The premise of the question is only half-true, but to the extent it is true, it's because of quantum effects.

The connection between temperature and kinetic energy comes originally from a classical (non-quantum) result called the Equipartition theorem , which says that for every quadratic term ([math]x^2[/math] or [math]v^2[/math]) in the expression for the total energy of a system, you get an average of [math]\frac{1}{2}k_BT[/math] of energy at thermal equilibrium. So for [math]N[/math] atoms in 3D, you get at a minimum [math]\frac{3}{2}k_BT[/math] of kinetic energy. And, if the atoms are bound together with spring-like bonds, you may get additional units of potential energy up to a total of [math]3N[/math] between kinetic and potential.

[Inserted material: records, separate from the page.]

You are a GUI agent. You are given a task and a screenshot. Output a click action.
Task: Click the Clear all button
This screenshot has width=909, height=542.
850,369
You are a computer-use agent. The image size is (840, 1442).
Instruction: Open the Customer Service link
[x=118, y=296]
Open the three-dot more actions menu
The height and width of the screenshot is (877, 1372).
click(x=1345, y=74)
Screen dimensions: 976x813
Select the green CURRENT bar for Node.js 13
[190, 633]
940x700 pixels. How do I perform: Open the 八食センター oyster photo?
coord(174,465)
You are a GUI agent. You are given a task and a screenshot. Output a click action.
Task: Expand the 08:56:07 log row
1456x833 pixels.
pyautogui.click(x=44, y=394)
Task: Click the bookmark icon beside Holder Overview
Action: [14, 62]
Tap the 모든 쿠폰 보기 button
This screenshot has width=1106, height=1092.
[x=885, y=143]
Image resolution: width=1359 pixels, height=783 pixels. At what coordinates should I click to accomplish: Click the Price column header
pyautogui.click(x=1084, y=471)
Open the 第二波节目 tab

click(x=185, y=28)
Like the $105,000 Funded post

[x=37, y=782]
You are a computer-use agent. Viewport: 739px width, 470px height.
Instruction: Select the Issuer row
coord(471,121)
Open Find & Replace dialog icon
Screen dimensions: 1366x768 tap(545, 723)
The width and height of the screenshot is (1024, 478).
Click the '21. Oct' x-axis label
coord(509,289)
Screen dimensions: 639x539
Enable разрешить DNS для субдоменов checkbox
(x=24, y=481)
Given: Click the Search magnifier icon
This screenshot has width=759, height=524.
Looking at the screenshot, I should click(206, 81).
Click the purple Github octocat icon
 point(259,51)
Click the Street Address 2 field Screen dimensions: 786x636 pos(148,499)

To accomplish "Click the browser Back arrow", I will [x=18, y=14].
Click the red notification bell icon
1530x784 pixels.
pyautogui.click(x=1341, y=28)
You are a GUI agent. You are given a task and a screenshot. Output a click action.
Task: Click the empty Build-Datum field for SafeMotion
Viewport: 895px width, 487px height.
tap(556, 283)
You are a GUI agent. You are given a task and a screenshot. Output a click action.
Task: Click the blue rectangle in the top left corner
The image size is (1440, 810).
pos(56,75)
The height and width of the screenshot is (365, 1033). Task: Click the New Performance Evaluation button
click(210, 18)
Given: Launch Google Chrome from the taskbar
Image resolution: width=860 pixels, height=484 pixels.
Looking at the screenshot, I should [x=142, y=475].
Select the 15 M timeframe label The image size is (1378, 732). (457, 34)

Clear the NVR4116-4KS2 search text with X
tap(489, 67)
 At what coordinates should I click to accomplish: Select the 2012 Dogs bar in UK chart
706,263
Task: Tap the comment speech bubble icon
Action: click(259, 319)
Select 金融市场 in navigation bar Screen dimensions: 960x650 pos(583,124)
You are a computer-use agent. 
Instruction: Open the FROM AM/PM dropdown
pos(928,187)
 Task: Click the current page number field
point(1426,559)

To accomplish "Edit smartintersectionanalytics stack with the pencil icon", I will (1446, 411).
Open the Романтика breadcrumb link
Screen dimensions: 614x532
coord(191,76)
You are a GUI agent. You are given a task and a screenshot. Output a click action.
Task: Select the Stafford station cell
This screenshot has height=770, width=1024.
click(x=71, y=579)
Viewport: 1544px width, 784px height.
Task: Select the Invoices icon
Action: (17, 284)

However quantum mechanics says this is only true as an approximation when the thermal unit of energy [math]\frac{1}{2}k_BT[/math] is large compared to the quantum unit, [math]hf[/math], where [math]h[/math] is Planck's constant and [math]f[/math] is frequency. At low temperatures, degrees of freedom with high frequency are frozen out and the probability of them having any energy drops off exponentially (see Brian Bi's answer).

So if you have independent atoms, they only have translational degrees of freedom which have an associated frequency of zero (or very small if the gas is in a box) and so you always get the [math]\frac{3}{2}k_BT[/math] per independent atom. But if you group [math]2N[/math] atoms into diatomic molecules, then only [math]3N[/math] of the [math]6N[/math] degrees of freedom are still translational and guaranteed to contribute to kinetic energy. Two degrees of freedom are now rotational, and will contribute [math]\frac{2}{2}k_BT[/math] per molecule only if the temperature is high enough, and one is vibrational and will contribute [math]\frac{1}{2}k_BT[/math] of kinetic energy per molecule plus a bonus [math]\frac{1}{2}k_BT[/math] of potential energy, but only if the temperature is quite high. Thus you get the typical 3/2-5/2-7/2 heat capacity curve shown in Kim Aaron's answer.